I’ve been pretty quiet on this blog over the past couple of weeks. No, I have not abandoned my pursuit of trying to write better. Quite the opposite.
Our website went live about two weeks ago, so I’ve been trying to write some pieces for that. I wrote one that was quite fun today about the RACGP’s latest campaign Expert Advice Matters (fun to write, that is, I’m not sure about reading).
I’m still going to be on here from time to time writing, but probably won’t be as regular as I have been over the past nine months or so. But please, if you happen to read this, do come and join us at Traversity.
The community is only just getting started and we need people who want to shape the culture in a positive way. It’s pretty much covid-free (as covid-free as you can get at the moment) and is not the usual social media newsfeed/grand posturing type stuff. We are really focused on quality of interaction versus quantity of members, posts etc. but we could use more members. Honestly, right now it’s pretty much me talking into the void, so I’d really appreciate some company!
Frozen II has been the music of choice in our household over the past few months. I wasn’t that keen at first listen, but it’s grown on me (could be a survival mode thing?). It’s got a real broadway musical vibe.
■ ■ ■ ■ ■ ■ ■
## WHAT YOU NEED TO DO
1: In the blog post, when did the website go live?
2: Carry on the blog post in the same voice, starting right after its final sentence.
The rows that follow come from a separate source and have nothing to do with the blog post.

[Stored data]
■ ■ ■ ■ ■ ■ ■
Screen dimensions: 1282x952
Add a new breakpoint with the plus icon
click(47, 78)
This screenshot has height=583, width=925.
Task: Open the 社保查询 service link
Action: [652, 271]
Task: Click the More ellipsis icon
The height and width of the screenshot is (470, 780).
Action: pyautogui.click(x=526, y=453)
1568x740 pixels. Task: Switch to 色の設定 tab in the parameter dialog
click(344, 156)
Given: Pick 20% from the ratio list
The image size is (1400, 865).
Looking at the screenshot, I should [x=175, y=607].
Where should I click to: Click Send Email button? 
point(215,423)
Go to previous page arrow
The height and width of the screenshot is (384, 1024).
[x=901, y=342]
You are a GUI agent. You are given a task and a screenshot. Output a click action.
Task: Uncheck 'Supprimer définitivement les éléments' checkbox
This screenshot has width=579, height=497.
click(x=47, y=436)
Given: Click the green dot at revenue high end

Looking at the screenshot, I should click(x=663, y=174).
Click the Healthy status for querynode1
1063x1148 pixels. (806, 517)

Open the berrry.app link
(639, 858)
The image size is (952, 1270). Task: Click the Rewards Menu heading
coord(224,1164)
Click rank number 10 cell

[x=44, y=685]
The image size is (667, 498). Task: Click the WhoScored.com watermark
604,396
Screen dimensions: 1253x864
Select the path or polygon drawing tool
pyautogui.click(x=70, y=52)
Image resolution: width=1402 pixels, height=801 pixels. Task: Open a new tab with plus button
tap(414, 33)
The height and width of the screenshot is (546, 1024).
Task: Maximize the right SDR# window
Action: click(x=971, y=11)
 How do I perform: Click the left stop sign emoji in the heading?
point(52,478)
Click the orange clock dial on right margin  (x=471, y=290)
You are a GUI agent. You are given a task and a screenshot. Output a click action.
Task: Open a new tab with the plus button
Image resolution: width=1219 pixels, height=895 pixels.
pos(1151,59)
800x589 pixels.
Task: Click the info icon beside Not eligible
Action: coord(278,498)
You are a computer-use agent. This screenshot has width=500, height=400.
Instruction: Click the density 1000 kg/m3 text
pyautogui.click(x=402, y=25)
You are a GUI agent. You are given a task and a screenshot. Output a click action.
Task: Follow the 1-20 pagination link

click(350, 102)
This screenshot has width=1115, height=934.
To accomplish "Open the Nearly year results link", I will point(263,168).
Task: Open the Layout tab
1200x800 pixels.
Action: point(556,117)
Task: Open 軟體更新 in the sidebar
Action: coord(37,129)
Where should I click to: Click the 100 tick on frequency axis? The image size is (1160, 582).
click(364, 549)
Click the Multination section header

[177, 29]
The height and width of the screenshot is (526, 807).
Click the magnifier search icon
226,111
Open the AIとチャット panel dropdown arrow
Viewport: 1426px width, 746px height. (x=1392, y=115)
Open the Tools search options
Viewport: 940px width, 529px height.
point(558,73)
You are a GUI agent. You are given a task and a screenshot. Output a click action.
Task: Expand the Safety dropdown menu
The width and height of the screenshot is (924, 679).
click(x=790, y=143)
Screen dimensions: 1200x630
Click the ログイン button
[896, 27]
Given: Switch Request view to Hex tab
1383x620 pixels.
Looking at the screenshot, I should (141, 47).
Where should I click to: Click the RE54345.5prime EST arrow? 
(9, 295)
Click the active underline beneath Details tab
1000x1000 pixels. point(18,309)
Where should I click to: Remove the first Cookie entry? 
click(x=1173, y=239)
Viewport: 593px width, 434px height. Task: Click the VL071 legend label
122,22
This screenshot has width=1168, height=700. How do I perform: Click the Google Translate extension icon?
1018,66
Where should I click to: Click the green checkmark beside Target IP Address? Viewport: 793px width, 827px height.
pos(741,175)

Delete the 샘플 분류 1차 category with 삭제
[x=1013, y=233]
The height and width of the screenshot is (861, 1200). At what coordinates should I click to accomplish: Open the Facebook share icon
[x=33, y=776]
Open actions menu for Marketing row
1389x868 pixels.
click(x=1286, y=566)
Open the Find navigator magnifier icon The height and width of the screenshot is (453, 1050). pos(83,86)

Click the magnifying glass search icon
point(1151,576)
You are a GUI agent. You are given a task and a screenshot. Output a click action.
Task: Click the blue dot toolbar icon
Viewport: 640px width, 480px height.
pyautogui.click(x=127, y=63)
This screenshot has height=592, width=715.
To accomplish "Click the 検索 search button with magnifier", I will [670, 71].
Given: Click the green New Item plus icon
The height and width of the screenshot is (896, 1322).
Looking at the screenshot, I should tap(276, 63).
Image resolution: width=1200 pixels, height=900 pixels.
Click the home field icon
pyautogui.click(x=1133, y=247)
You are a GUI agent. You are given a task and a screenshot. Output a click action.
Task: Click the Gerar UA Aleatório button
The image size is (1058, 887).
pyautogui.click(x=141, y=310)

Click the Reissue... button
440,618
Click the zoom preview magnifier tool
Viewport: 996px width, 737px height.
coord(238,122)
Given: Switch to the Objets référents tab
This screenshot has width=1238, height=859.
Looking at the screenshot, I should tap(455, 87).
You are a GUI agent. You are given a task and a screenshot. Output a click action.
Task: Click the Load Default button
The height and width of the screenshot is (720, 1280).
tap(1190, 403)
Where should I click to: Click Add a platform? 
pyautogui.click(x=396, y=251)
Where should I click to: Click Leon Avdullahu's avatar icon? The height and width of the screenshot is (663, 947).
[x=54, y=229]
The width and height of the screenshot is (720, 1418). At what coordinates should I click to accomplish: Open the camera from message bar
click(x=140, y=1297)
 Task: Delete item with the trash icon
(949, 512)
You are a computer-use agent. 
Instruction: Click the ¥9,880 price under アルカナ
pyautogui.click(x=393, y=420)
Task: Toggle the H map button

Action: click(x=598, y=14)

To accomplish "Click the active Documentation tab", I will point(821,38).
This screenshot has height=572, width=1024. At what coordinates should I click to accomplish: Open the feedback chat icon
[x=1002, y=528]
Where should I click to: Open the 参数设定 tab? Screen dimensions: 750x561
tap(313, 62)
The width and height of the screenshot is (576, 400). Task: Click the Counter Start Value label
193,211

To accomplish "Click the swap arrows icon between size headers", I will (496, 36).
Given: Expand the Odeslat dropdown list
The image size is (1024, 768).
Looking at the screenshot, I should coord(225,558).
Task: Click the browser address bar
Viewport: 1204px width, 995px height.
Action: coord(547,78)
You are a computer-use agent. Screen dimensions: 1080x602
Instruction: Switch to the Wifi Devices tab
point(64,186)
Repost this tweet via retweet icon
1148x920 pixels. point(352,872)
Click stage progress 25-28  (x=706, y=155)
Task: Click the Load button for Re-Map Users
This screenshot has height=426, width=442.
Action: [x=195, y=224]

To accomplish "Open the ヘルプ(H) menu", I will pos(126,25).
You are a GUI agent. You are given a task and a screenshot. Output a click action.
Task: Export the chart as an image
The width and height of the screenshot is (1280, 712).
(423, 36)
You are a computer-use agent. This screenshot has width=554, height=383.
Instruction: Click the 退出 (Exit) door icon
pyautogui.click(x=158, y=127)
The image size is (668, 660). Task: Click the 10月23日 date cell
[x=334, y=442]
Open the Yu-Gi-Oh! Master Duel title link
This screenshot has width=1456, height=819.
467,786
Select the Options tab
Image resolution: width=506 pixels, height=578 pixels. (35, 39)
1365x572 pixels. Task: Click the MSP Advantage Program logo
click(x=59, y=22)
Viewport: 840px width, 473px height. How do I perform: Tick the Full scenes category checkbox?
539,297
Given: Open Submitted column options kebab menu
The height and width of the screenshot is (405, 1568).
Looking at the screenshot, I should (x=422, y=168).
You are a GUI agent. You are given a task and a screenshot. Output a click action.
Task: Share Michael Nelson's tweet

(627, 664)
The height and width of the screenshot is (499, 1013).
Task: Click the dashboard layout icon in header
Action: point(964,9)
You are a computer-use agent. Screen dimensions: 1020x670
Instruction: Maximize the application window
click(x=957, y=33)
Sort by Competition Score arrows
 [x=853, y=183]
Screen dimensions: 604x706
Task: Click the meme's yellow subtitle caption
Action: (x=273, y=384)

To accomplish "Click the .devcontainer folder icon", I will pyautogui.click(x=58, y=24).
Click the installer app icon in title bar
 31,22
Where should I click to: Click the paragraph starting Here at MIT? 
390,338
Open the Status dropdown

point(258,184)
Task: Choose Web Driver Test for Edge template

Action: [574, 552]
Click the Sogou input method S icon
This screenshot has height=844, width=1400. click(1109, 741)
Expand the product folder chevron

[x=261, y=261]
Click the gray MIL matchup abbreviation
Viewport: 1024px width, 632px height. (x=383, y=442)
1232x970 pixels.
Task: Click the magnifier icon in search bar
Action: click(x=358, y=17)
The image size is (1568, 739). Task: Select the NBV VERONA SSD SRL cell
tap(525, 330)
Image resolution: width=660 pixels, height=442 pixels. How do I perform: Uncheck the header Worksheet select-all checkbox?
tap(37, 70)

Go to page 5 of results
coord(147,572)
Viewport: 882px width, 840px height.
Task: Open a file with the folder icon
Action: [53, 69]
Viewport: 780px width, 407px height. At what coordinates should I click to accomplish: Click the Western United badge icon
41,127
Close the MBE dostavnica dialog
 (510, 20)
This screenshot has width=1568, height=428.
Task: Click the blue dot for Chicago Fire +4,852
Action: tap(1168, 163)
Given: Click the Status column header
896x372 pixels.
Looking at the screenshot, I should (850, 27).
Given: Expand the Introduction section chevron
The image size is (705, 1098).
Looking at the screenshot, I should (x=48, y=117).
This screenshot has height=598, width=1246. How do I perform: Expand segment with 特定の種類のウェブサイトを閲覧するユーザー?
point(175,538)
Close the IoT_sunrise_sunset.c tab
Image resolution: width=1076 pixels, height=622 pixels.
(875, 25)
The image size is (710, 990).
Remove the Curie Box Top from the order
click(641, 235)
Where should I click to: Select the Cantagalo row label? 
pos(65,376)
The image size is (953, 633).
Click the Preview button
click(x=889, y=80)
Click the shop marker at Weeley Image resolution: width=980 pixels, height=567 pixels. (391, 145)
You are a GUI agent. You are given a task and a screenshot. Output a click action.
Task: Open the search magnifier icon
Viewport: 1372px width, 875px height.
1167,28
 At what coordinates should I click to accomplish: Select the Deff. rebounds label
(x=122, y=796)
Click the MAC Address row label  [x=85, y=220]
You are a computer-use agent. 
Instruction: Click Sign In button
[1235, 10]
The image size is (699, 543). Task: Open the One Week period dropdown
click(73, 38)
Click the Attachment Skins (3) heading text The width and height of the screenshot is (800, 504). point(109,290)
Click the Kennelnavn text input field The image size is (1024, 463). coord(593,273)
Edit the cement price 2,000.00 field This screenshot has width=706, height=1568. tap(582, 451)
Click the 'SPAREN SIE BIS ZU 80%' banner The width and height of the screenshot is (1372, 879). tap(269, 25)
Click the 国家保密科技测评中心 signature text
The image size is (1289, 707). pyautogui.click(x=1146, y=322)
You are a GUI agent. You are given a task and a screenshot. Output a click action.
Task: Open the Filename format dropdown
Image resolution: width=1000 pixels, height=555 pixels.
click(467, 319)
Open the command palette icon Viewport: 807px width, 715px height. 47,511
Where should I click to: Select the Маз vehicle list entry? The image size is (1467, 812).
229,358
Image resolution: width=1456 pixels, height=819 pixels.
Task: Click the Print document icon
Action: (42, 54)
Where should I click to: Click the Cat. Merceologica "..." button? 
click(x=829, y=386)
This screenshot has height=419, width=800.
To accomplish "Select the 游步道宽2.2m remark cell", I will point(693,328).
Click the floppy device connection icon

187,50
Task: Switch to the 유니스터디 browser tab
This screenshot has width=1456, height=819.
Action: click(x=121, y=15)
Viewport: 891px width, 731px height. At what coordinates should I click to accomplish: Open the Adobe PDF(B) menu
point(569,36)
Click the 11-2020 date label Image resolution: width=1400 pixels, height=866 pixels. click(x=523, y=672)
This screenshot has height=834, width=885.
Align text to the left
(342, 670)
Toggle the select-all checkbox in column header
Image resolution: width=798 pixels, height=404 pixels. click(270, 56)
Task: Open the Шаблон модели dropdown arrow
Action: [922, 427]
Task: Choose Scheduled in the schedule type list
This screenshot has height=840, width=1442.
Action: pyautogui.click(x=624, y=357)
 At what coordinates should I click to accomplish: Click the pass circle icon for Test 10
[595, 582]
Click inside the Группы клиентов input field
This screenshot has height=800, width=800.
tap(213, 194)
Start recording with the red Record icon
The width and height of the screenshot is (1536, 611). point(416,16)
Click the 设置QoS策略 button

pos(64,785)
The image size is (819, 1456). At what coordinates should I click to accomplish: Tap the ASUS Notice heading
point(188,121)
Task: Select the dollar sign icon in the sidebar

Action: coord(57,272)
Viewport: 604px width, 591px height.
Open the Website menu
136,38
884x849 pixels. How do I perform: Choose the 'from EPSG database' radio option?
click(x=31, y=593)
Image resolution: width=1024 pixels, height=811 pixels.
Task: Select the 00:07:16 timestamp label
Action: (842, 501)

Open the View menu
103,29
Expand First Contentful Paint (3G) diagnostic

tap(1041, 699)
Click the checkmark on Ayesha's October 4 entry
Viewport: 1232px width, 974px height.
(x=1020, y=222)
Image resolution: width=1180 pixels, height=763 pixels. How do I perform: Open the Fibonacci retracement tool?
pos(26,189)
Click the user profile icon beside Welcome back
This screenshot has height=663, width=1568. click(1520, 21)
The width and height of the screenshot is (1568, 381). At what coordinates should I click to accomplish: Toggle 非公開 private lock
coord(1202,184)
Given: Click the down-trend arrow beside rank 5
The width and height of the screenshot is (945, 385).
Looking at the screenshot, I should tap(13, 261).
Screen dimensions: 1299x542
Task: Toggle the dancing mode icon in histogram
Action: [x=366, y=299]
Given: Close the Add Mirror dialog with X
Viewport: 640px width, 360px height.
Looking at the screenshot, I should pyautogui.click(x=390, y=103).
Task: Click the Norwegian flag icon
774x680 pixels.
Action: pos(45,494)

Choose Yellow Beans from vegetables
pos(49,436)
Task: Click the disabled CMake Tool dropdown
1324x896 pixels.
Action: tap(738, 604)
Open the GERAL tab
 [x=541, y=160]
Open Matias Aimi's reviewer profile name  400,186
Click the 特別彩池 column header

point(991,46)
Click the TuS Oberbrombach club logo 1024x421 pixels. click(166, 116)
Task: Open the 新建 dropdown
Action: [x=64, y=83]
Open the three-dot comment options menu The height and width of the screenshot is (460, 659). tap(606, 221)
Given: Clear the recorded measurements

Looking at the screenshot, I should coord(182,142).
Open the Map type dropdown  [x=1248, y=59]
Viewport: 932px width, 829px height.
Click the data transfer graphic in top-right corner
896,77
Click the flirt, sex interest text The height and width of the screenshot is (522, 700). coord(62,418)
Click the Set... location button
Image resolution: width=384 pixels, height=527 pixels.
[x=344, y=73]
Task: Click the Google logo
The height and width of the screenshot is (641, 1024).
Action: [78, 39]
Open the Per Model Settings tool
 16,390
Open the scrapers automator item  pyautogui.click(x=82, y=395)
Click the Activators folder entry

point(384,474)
■ ■ ■ ■ ■ ■ ■
## RESULTS FOR EACH TASK
1: About two weeks ago.

2:
In the final act, Anna has a tragic moment where she sings a song that is super sad and stricken with grief. It’s about pulling herself up off the floor to do the next right thing.
Last week in his newsletter, Ryan Holiday wrote along a similar theme
The important thing is that we are not afraid. That we don’t overthink things. That we don’t get distracted with the worst-case scenario on top of the worst-case scenario on top of the collision of two other worst-case scenarios. Because that doesn’t help us with what’s right in front of us right now. It doesn’t help us put one foot in front of the other, whether it’s on a spacewalk or a tough business call. It doesn’t help us slow our heart rate down whether we’re re-entering the earth’s atmosphere or watching a plummeting stock portfolio. It doesn’t help us remember that we’ve trained for this, that there is a playbook for how to proceed.
Not everyone who achieves things does so by having a sense of bravado and a smile on their face. Sometimes it’s more a matter of pushing through and keeping going with whatever the next step is supposed to be. It might not feel good, that’s ok. But that’s the hard thing about doing hard things.
I feel like over this past month our neighbourhood has magically transformed from a closed off inner city suburb into a giant caravan park. People are sitting in their front yards, saying hello as they pass by. There are hardly any cars on the roads or planes flying by. Yesterday evening the park was a hive of appropriately socially distanced activity; dogs and children getting exercised all over the place. I fully expect to see someone walk down the street in their pyjamas before the months end.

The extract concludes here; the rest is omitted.